Китайский фонарик, когда-то подаренный отцом, был уже не таким ярким, как прежде, но его тусклого света вполне хватило, чтобы сразу увидеть лежащую на одной из табуреток потрепанную телогрейку. Когда Серик осторожно высвободил из-под нее некий круглый предмет и тот, оказавшись в его руках, сразу же начал светиться и весьма ощутимо вибрировать, он понял, что более оригинального подарка, чем эта находка с проступавшими к тому же на ее поверхности какими-то нездешними письменами, придумать было бы просто невозможно.
Запереть дверь, замести следы, спрятать диск в сугробе на противоположной стороне улицы и войти в магазин ровно в тот момент, когда ничего не подозревающий хозяин дома, отоварившись рисом и двумя бутылками портвейна, решил наконец вернуться обратно, было несложно. Гораздо большее умение требовалось для незаметного возвращения ключа в карман розенбахеновского пальто, но это действие Серик выполнил практически машинально, ибо мысленно представлял уже тот восторг и удивление, с каким его возлюбленная примет предназначенный для нее сюрприз.
5
Самое интересное заключалось в том, что предметом страсти юного Кургоняла была, естественно, не какая-то там выдуманная Джульетта, а его одноклассница по имени Лиза и по фамилии Беленькая, то есть дочка того самого специалиста по мужским проблемам, из-за которого покойный прокурор Устюгов затеял хитроумную операцию под названием «Пейс-контроль для товарища Сталина».

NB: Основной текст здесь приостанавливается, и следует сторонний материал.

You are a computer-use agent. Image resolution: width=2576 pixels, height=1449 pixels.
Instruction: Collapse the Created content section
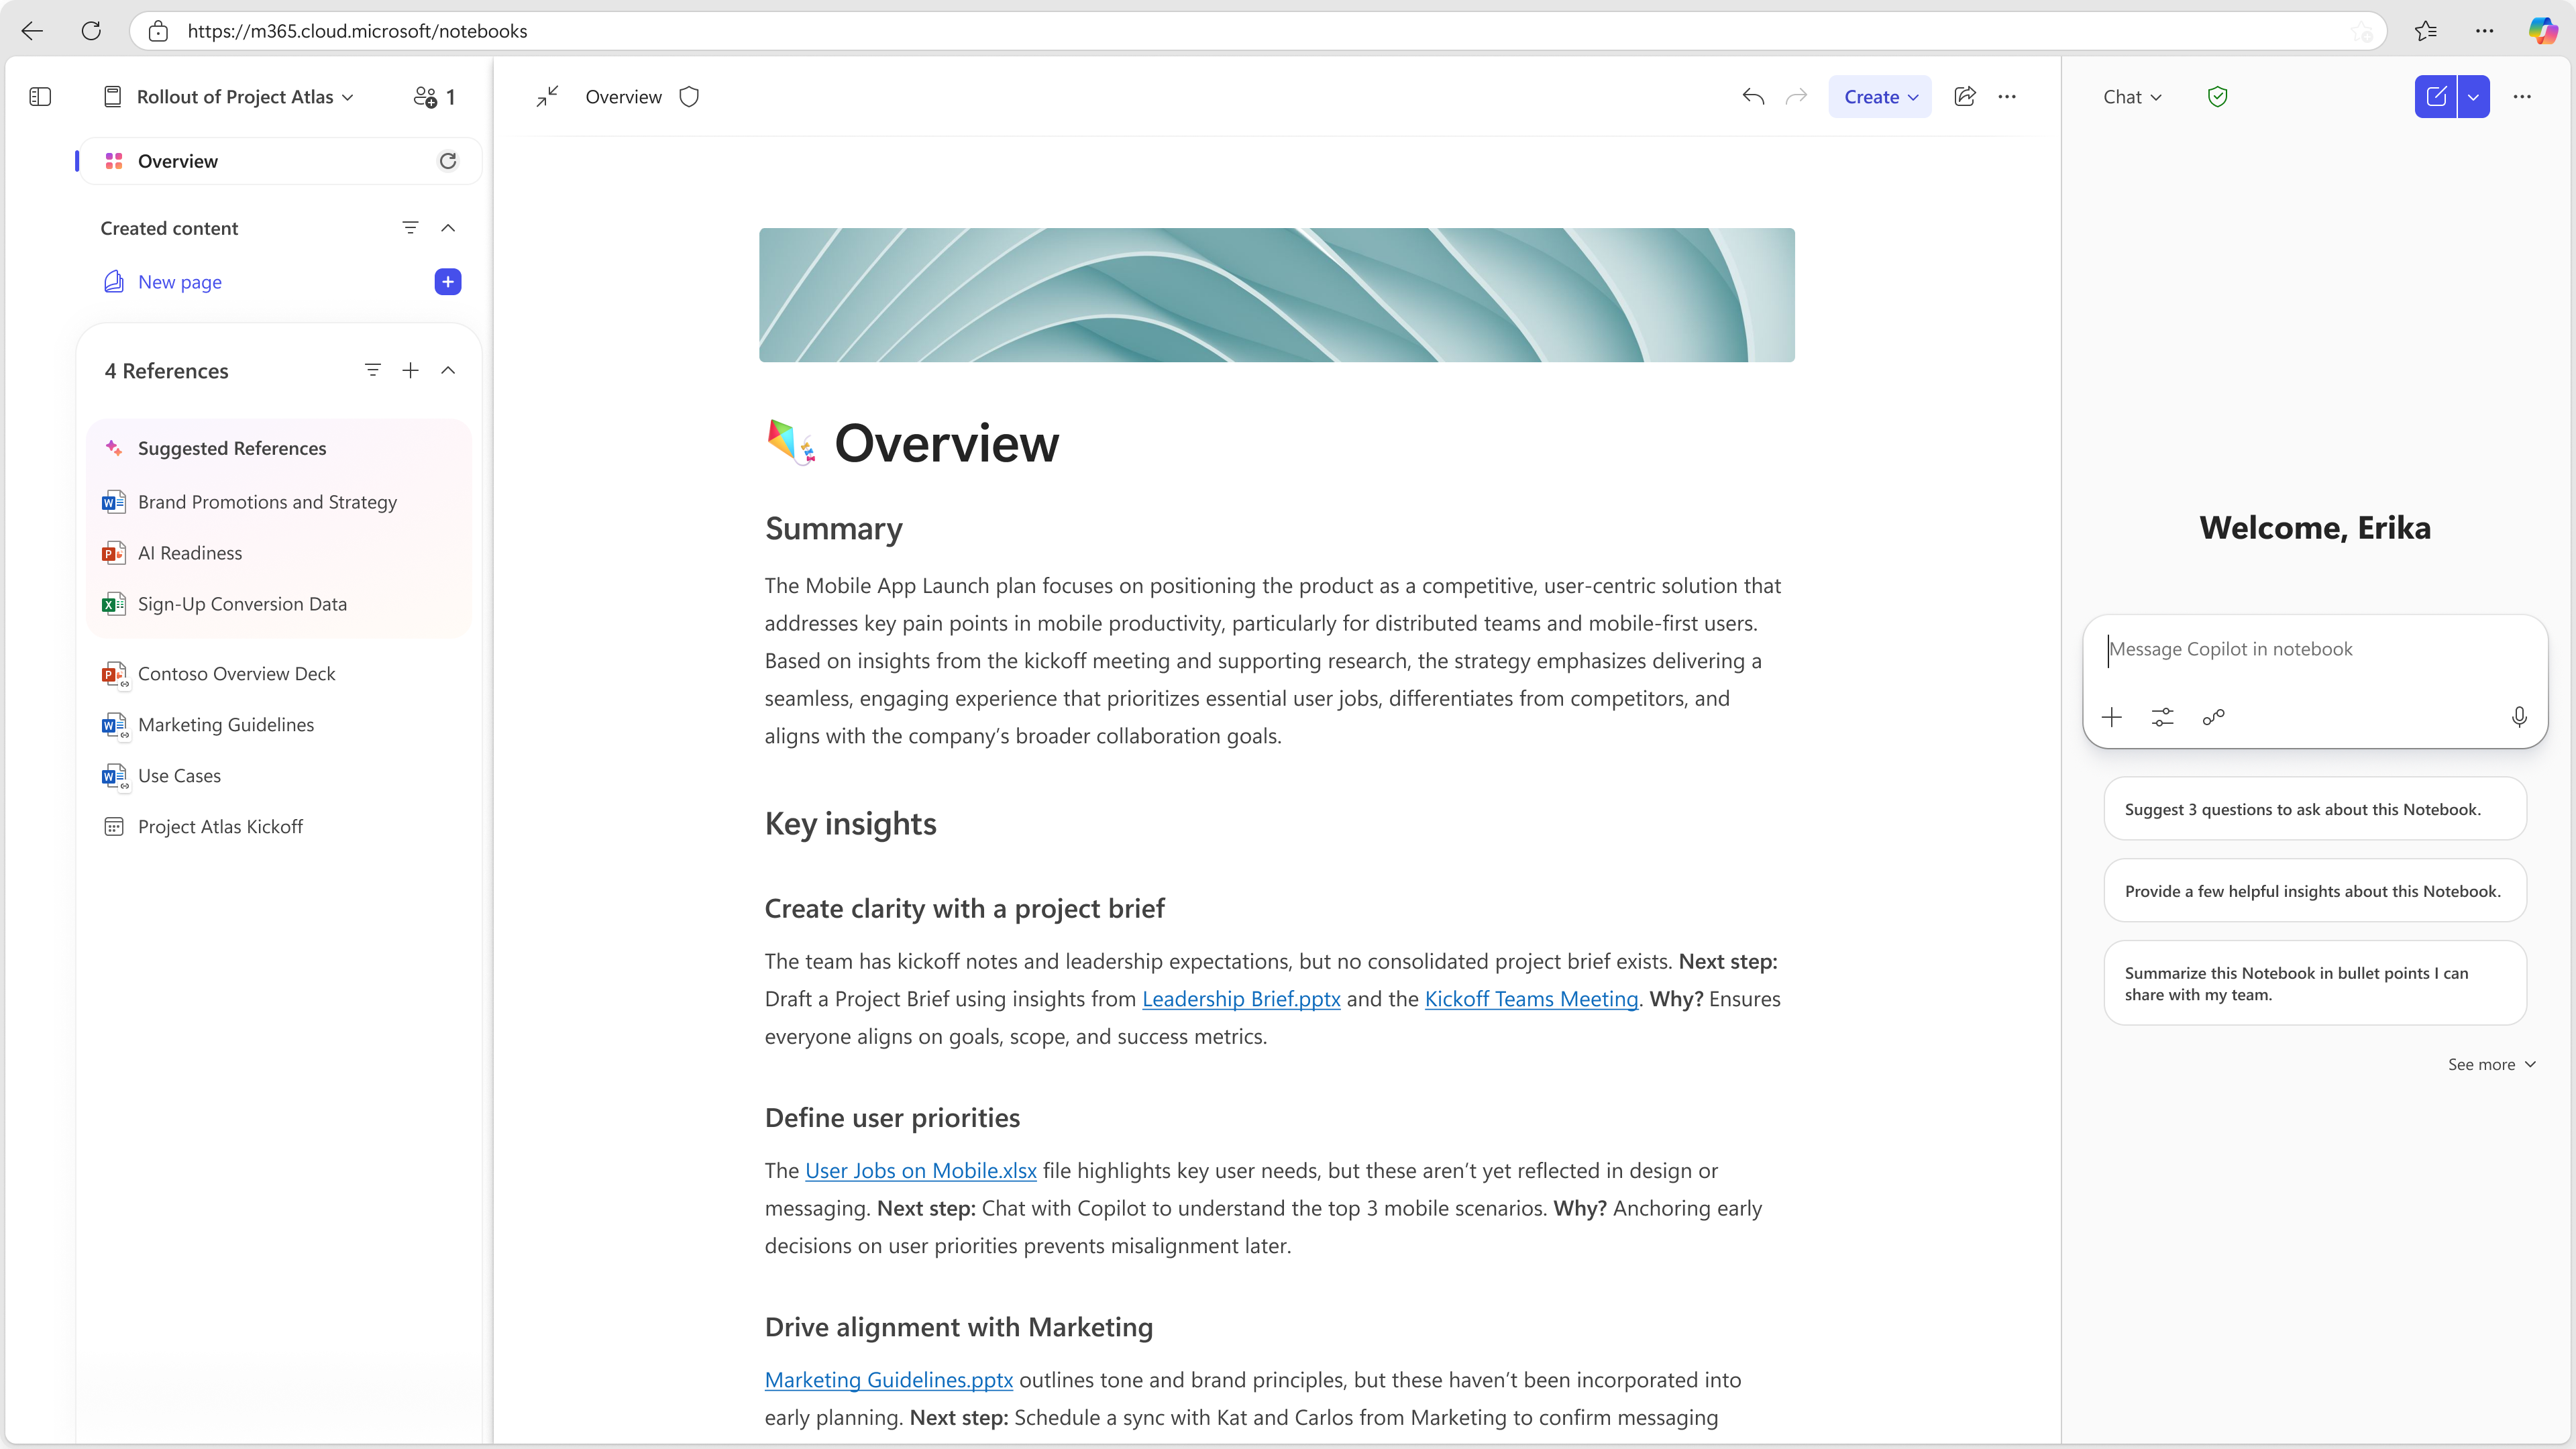(448, 228)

Вот бы майору Пырько не упустить свой шанс и проследить, как украденный диск от юного Кургоняла через Лизу Беленькую переходит к ее папе-доктору, то есть к одной из ключевых фигур заговора, а затем явиться на доклад к начальству, предварительно проделав на кителе дырочку для очередной награды. Но…
Но не тут-то было. И не потому что доблестный майор в это время находился в запое, а просто потому, что возникло новое препятствие, которое в очередной раз доказало, что в детективе по-бобруйски любые предположения так же далеки от истины, как сам город от таинственного озера Рица, изображенного на рекламном плакате Сбербанка.
Дело в том, что доктор Беленький после одного прискорбного происшествия строго-настрого запретил своей дочери общаться с придурковатым уродом – и это были еще самые мягкие слова, произнесенные им в адрес Серика.
Происшествие, столкнувшее его с «ходячим недоразумением», случилось прошлым летом в душном помещении железнодорожной станции Бобруйск. Доктор, обмахиваясь соломенной шляпой, ходил из угла в угол и с нетерпением ждал, когда наконец откроется массивная дверь, ведущая на перрон, и можно будет занять свое законное место в вагоне, увозящем его в светлое будущее, то есть на предполагаемую работу в главной клинической больнице города Минска.